En medio de este panorama, Hanks ya era un actor maduro, consagrado y mega taquillero (sus películas llevan recaudado en los Estados Unidos unos cinco mil millones de dólares) que podía hacer lo que quisiera. Repetir con sus directores (y amigos) favoritos -Howard, Marshall, Ephron, Steven Spielberg, Robert Zemeckis-, prestarle su carisma al muñeco más simpático de Pixar (aceptó hacer “Toy Story” por apenas cinco mil dólares, el mínimo para un actor de voz), o jugársela con miniseries millonarias que se meten de lleno en esos temas (siempre muy yanqui todo) que tanto le apasionan.

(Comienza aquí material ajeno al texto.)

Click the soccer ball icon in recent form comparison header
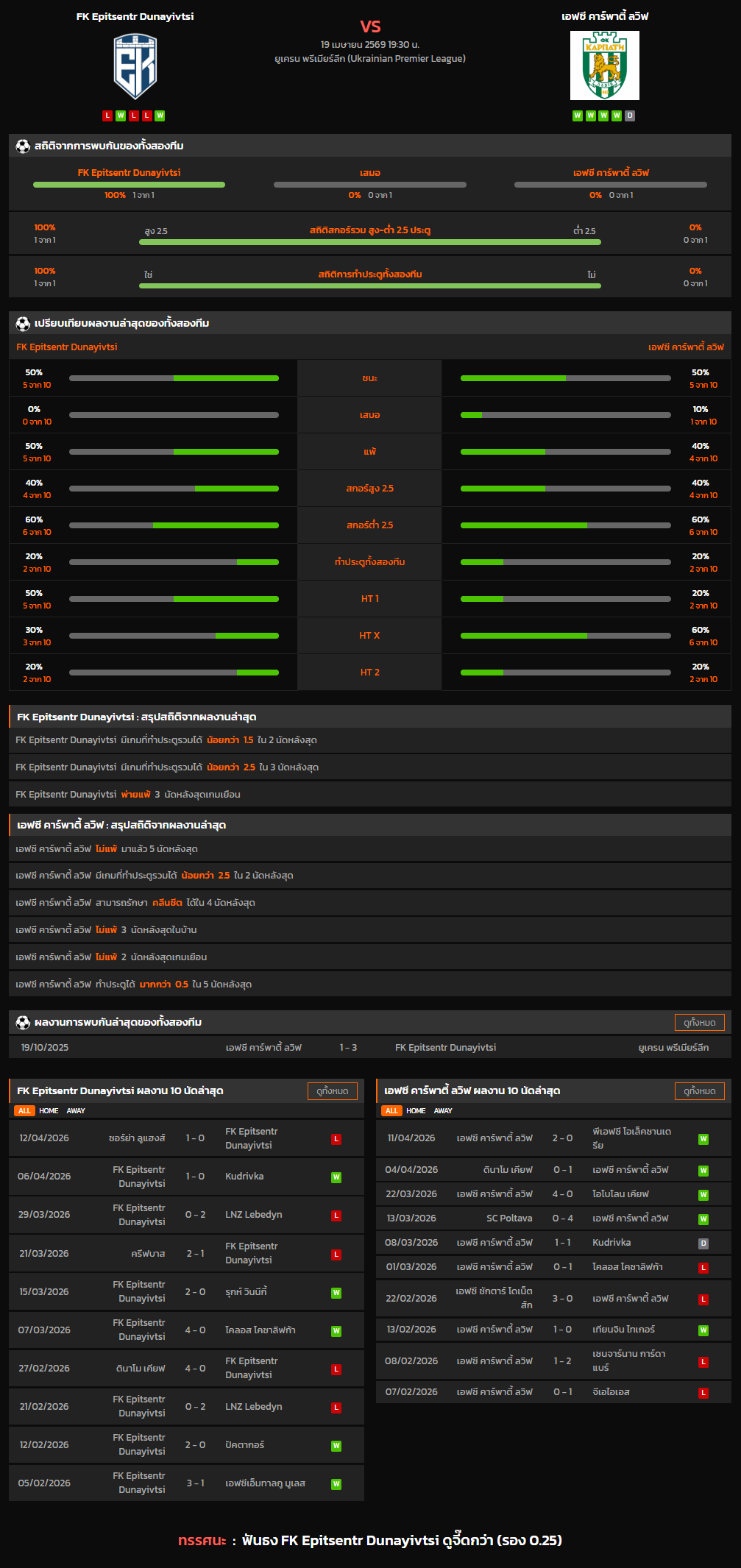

Sus colaboraciones con HBO nos dejaron algunas de las mejores historias televisivas de los últimos tiempos –“From the Earth to the Moon” (1998), “Band of Brothers” (2001), “The Pacific” (2010), “John Adams” (2008), “Big Love” (2006-2011)-, además de su estatus como productor multipremiado que, por alguna razón, no se extiende a la pantalla grande. Y ahí es donde sale a relucir otra de las grandes cualidades de este señor: su ego tan poco desmedido, la figurita difícil de Hollywood. Mientras Kevin Costner y Mel Gibson se despachaban con épicos debuts cinematográficos y se llevaban a casa la estatuilla como Mejor Director, Hanks nos llenaba el alma de canciones y tiempos sesentosos más felices con “Eso Que Tú Haces!” (That Thing You Do!, 1996), reforzando esa idea de buena onda desbordada implantada en el inconsciente colectivo.
No sabemos si Tom es “el actor más querido” (perdón Keanu) o un gran simulador, pero no caben dudas de que representa lo mejor de una industria que no siempre cae bien parada. A pesar de llevar a cuestas esa aura de clasicismo, Hanks se supo adaptar a los tiempos que corren, alternando su tiempo entre proyectos más comerciales como las adaptaciones de Dan Brown, cosas más jugadas como “Cloud Atlas: La Red Invisible” (Cloud Atlas, 2012), incursiones televisivas de calidad, vídeos musicales, y su eterno apoyo al partido demócrata de los Estados Unidos y al Aston Villa Football Club (¿?). Nos cae bien porque parece sincero y espontáneo sin mucho esfuerzo, dentro y fuera de la pantalla, ese ‘hombre común en circunstancias especiales’ con el que cualquiera de nosotros se puede relacionar.